- Exercise details
Print every entry exactly as written.

- Data items
★ ★ ★ ★
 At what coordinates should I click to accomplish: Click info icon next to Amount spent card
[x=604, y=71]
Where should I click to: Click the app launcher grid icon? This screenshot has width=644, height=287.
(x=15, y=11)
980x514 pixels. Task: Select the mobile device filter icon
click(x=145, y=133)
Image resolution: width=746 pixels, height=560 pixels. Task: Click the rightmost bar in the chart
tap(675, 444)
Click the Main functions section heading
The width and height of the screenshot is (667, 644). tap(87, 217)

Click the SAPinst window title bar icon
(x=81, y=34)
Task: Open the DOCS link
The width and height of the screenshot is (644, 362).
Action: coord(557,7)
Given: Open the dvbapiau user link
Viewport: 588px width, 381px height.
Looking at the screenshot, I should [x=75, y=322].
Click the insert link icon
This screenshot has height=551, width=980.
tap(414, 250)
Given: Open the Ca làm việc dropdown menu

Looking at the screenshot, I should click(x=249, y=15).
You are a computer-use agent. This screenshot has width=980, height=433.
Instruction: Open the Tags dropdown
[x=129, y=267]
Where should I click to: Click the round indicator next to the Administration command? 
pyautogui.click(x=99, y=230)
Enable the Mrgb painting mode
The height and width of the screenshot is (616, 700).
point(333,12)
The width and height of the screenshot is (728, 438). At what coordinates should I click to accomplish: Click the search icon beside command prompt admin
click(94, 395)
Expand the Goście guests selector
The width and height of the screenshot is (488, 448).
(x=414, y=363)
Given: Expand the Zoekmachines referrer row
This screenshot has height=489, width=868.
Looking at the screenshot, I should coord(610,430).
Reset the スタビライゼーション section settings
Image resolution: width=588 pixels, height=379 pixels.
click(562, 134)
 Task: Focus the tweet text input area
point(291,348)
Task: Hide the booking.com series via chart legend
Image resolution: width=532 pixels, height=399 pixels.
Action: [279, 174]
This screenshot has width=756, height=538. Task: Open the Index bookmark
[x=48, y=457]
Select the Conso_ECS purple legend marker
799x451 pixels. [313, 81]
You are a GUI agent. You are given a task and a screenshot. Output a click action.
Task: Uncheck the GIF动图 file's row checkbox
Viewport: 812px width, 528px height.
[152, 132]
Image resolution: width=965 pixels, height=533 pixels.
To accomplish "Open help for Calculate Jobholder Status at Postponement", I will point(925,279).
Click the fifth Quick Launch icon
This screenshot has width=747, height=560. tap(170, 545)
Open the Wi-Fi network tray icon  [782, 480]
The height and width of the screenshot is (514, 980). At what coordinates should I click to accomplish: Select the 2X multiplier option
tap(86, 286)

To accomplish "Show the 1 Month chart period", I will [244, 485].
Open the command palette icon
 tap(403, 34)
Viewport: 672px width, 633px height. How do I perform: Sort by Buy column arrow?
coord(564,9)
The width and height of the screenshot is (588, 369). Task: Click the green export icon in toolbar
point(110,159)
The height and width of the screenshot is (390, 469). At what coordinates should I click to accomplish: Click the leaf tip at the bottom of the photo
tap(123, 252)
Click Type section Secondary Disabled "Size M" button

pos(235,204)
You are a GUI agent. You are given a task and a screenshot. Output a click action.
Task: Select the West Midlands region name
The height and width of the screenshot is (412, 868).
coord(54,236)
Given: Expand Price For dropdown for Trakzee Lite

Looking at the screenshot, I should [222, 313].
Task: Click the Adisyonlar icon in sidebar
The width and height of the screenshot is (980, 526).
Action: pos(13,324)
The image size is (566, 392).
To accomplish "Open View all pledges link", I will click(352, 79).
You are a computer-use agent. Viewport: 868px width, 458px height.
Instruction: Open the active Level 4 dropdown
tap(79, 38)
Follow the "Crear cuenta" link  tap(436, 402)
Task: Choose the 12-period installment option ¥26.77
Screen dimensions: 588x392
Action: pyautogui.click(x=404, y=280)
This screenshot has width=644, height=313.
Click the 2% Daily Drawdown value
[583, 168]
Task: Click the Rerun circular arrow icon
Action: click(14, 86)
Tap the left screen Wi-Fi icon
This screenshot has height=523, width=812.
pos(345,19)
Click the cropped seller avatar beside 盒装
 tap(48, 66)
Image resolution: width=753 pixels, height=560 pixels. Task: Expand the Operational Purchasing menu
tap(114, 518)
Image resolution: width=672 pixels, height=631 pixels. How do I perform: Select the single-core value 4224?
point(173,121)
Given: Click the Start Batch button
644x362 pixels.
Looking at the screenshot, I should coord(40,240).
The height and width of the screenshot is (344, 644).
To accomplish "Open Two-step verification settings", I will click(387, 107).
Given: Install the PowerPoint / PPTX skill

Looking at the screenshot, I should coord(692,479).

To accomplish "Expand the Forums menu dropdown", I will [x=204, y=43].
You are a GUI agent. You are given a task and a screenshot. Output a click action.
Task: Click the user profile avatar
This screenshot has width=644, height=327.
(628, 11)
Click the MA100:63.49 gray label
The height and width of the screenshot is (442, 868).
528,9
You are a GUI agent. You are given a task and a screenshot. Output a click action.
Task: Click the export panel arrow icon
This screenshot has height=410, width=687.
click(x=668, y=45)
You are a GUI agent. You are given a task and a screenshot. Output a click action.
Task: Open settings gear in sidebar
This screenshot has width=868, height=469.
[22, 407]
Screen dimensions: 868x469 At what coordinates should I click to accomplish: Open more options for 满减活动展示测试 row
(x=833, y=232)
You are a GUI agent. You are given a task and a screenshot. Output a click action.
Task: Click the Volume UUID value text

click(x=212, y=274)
★ ★ ★ ★
- Result of the task
 At what coordinates should I click to accomplish: Click info icon next to Amount spent card
[x=604, y=71]
Where should I click to: Click the app launcher grid icon? This screenshot has width=644, height=287.
(x=15, y=11)
980x514 pixels. Task: Select the mobile device filter icon
click(x=145, y=133)
Image resolution: width=746 pixels, height=560 pixels. Task: Click the rightmost bar in the chart
tap(675, 444)
Click the Main functions section heading
The width and height of the screenshot is (667, 644). tap(87, 217)

Click the SAPinst window title bar icon
(x=81, y=34)
Task: Open the DOCS link
The width and height of the screenshot is (644, 362).
Action: coord(557,7)
Given: Open the dvbapiau user link
Viewport: 588px width, 381px height.
Looking at the screenshot, I should [x=75, y=322].
Click the insert link icon
This screenshot has height=551, width=980.
tap(414, 250)
Given: Open the Ca làm việc dropdown menu

Looking at the screenshot, I should click(x=249, y=15).
You are a computer-use agent. This screenshot has width=980, height=433.
Instruction: Open the Tags dropdown
[x=129, y=267]
Where should I click to: Click the round indicator next to the Administration command? 
pyautogui.click(x=99, y=230)
Enable the Mrgb painting mode
The height and width of the screenshot is (616, 700).
point(333,12)
The width and height of the screenshot is (728, 438). At what coordinates should I click to accomplish: Click the search icon beside command prompt admin
click(94, 395)
Expand the Goście guests selector
The width and height of the screenshot is (488, 448).
(x=414, y=363)
Given: Expand the Zoekmachines referrer row
This screenshot has height=489, width=868.
Looking at the screenshot, I should coord(610,430).
Reset the スタビライゼーション section settings
Image resolution: width=588 pixels, height=379 pixels.
click(562, 134)
 Task: Focus the tweet text input area
point(291,348)
Task: Hide the booking.com series via chart legend
Image resolution: width=532 pixels, height=399 pixels.
Action: [279, 174]
This screenshot has width=756, height=538. Task: Open the Index bookmark
[x=48, y=457]
Select the Conso_ECS purple legend marker
799x451 pixels. [313, 81]
You are a GUI agent. You are given a task and a screenshot. Output a click action.
Task: Uncheck the GIF动图 file's row checkbox
Viewport: 812px width, 528px height.
[152, 132]
Image resolution: width=965 pixels, height=533 pixels.
To accomplish "Open help for Calculate Jobholder Status at Postponement", I will point(925,279).
Click the fifth Quick Launch icon
This screenshot has width=747, height=560. tap(170, 545)
Open the Wi-Fi network tray icon  [782, 480]
The height and width of the screenshot is (514, 980). At what coordinates should I click to accomplish: Select the 2X multiplier option
tap(86, 286)

To accomplish "Show the 1 Month chart period", I will [244, 485].
Open the command palette icon
 tap(403, 34)
Viewport: 672px width, 633px height. How do I perform: Sort by Buy column arrow?
coord(564,9)
The width and height of the screenshot is (588, 369). Task: Click the green export icon in toolbar
point(110,159)
The height and width of the screenshot is (390, 469). At what coordinates should I click to accomplish: Click the leaf tip at the bottom of the photo
tap(123, 252)
Click Type section Secondary Disabled "Size M" button

pos(235,204)
You are a GUI agent. You are given a task and a screenshot. Output a click action.
Task: Select the West Midlands region name
The height and width of the screenshot is (412, 868).
coord(54,236)
Given: Expand Price For dropdown for Trakzee Lite

Looking at the screenshot, I should [222, 313].
Task: Click the Adisyonlar icon in sidebar
The width and height of the screenshot is (980, 526).
Action: pos(13,324)
The image size is (566, 392).
To accomplish "Open View all pledges link", I will click(352, 79).
You are a computer-use agent. Viewport: 868px width, 458px height.
Instruction: Open the active Level 4 dropdown
tap(79, 38)
Follow the "Crear cuenta" link  tap(436, 402)
Task: Choose the 12-period installment option ¥26.77
Screen dimensions: 588x392
Action: pyautogui.click(x=404, y=280)
This screenshot has width=644, height=313.
Click the 2% Daily Drawdown value
[583, 168]
Task: Click the Rerun circular arrow icon
Action: click(14, 86)
Tap the left screen Wi-Fi icon
This screenshot has height=523, width=812.
pos(345,19)
Click the cropped seller avatar beside 盒装
 tap(48, 66)
Image resolution: width=753 pixels, height=560 pixels. Task: Expand the Operational Purchasing menu
tap(114, 518)
Image resolution: width=672 pixels, height=631 pixels. How do I perform: Select the single-core value 4224?
point(173,121)
Given: Click the Start Batch button
644x362 pixels.
Looking at the screenshot, I should coord(40,240).
The height and width of the screenshot is (344, 644).
To accomplish "Open Two-step verification settings", I will click(387, 107).
Given: Install the PowerPoint / PPTX skill

Looking at the screenshot, I should coord(692,479).

To accomplish "Expand the Forums menu dropdown", I will [x=204, y=43].
You are a GUI agent. You are given a task and a screenshot. Output a click action.
Task: Click the user profile avatar
This screenshot has width=644, height=327.
(628, 11)
Click the MA100:63.49 gray label
The height and width of the screenshot is (442, 868).
528,9
You are a GUI agent. You are given a task and a screenshot. Output a click action.
Task: Click the export panel arrow icon
This screenshot has height=410, width=687.
click(x=668, y=45)
You are a GUI agent. You are given a task and a screenshot. Output a click action.
Task: Open settings gear in sidebar
This screenshot has width=868, height=469.
[22, 407]
Screen dimensions: 868x469 At what coordinates should I click to accomplish: Open more options for 满减活动展示测试 row
(x=833, y=232)
You are a GUI agent. You are given a task and a screenshot. Output a click action.
Task: Click the Volume UUID value text

click(x=212, y=274)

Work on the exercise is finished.